Sementara itu, saat berkunjung ke Simalungun, saya mendapati sebuah desa yang mayoritas Nasrani. Waktu itu, saya bertemu dengan kepala desa, karena kebetulan beliau juga Nasrani, maka saya dipersilakan untuk menginap di rumah orang Muslim.
Kira-kira begitu cerita singkatnya. Apalagi kalau terkait makanan, sekalinya saya datang ke sana, ke tiga tempat tersebut, saya diberitahu bahwa ini yang boleh dimakan orang Muslim dan tidak. Mereka yang memberitahu saya.
Dari situ, saya memetik satu hal yang penting untuk menjalin kerukunan dalam kehidupan antar pemeluk agama, yaitu berkomunikasi dengan baik serta tidak saling curiga satu sama lain. Bukan maksud saya menganggap bahwa di antara pembaca tidak berkomunikasi dengan baik.
Dalam artian, masing-masing agama memiliki aturan sendiri yang bersumber dari kitab suci masing-masing agama. Di umat Muslim, ada tambahan yaitu berupa Hadits serta kesepakatan berdasarkan cara-cara dalam dua sumber hukum tersebut. Tentunya, aturan tersebut yang harus diikuti oleh seorang Muslim. Begitu juga dengan Nasrani, ada Al Kitab, dan tentunya aturan itulah yang harus dipenuhi.

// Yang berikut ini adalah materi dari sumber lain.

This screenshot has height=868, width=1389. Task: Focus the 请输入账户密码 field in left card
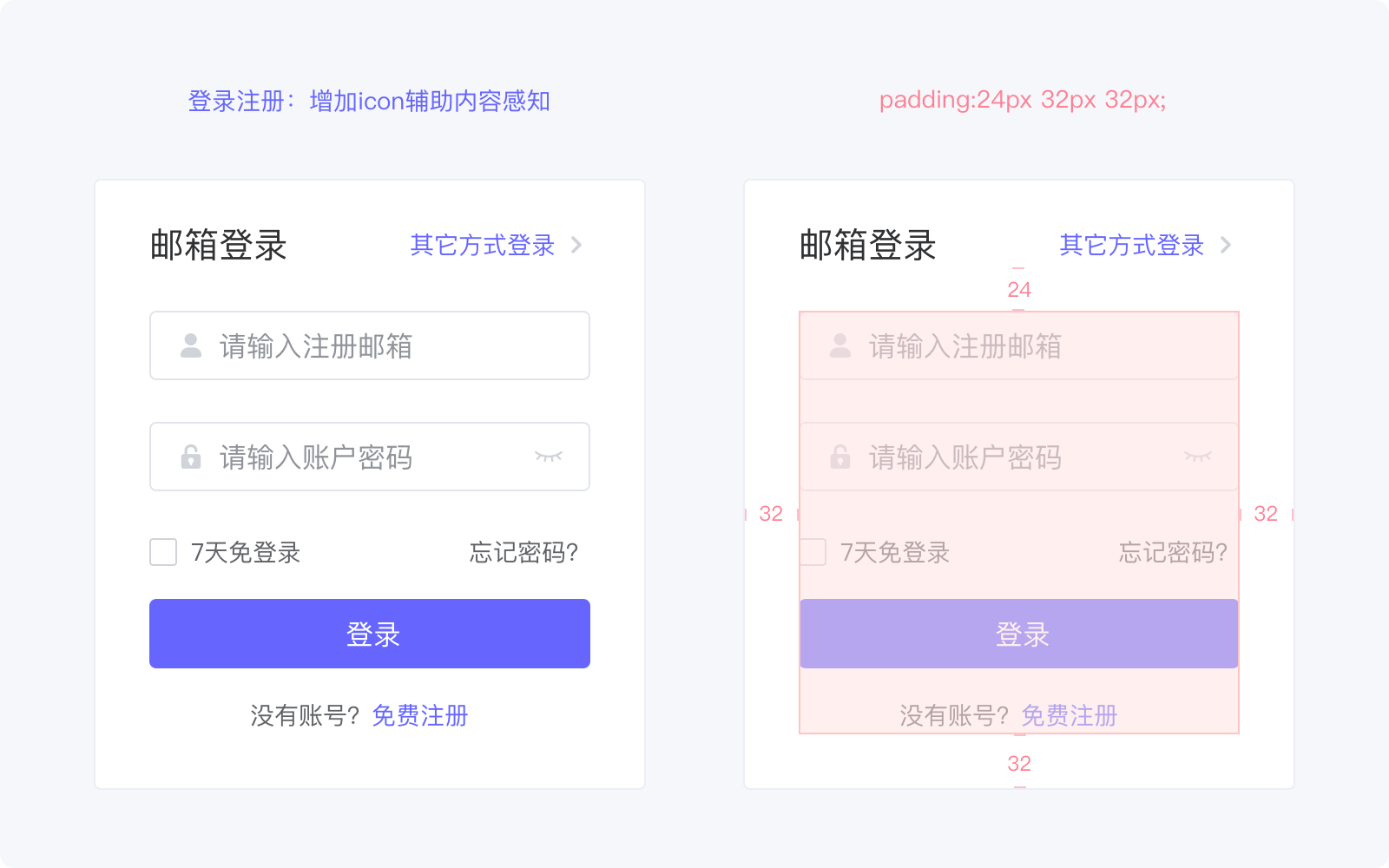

Mengucapkan selamat saat perayaan hari raya umat agama lain menjadi perdebatan, oleh karena itu, mungkin pak Menteri Agama memang berkeyakinan tidak boleh. Mohon dimaklumi untuk hal ini.
Sementara itu, beberapa orang menganggap hal tersebut melanggar toleransi beragama. Sehingga mungkin muncul pertanyaan, kalau begitu, kenapa jadi Menteri Agama RI? Tidak Menteri Agama Islam? Pertanyaan yang juga terlontar selama obrolan di Twitter*.
Berhubung ini masalah keyakinan, saya tidak berani menggugat Pak Menteri Agama. Pun, jika Menteri Agama RI non-muslim pun, tidak akan saya tuntut untuk harus mengucapkan selamat hari raya Idul Fitri, misalnya.
Toleransi mungkin saya sendiri mendefinisikannya sebagai menghargai, bukan berarti mengikuti. Mohon maaf sekali jika pendapat ini sangat kasar di hati sebagian pembaca.
Jadi, kita perlu mengetahui batas-batas aturan agama yang dianut oleh orang lain, mendiskusikannya, mengobrolkannya agar bisa saling mengerti. Jika memang sudah saling menghormati, misalnya Muslim di dalam agamanya tidak diperkenankan mengucapkan selamat pada hari raya agama lain, tentu hal tersebut tidak menjadi masalah. Ini menurut saya, silakan ditanggapi jika ada kesalahan atau kekurangsetujuan.
Di kosan saya, yang kebetulan juga diisi oleh dua pemeluk agama, yaitu Muslim dan Nasrani, tidak pernah terjadi sikut kanan sikut kiri, hehe. Seringkali kami berdiskusi, walau kadang tidak langsung, tentang aturan agama masing-masing, dan itu seru-seru saja. Dan kehidupan kos kami tetap ramai, masak mie bersama sebagai anak kos.
Nah, terkait hal tersebut, agama berasal dari hati, menurut saya. Jika ada perayaan hari besar, mengapa menteri tidak ikut mengucapkan ke seluruh agama di NKRI? Mungkin jawaban saya adalah, keyakinan dan aturan dalam agama yang dianutlah yang menjadikannya. Tentunya perlu dimaklumi juga, tidak untuk diperdebatkan.
Atau mungkinkan kita butuh menteri untuk tiap-tiap agama? Salam kompasiana!
*: Di sana ada Pak @gm_gm, saudara @desyukron, dan Ibu @kristuti.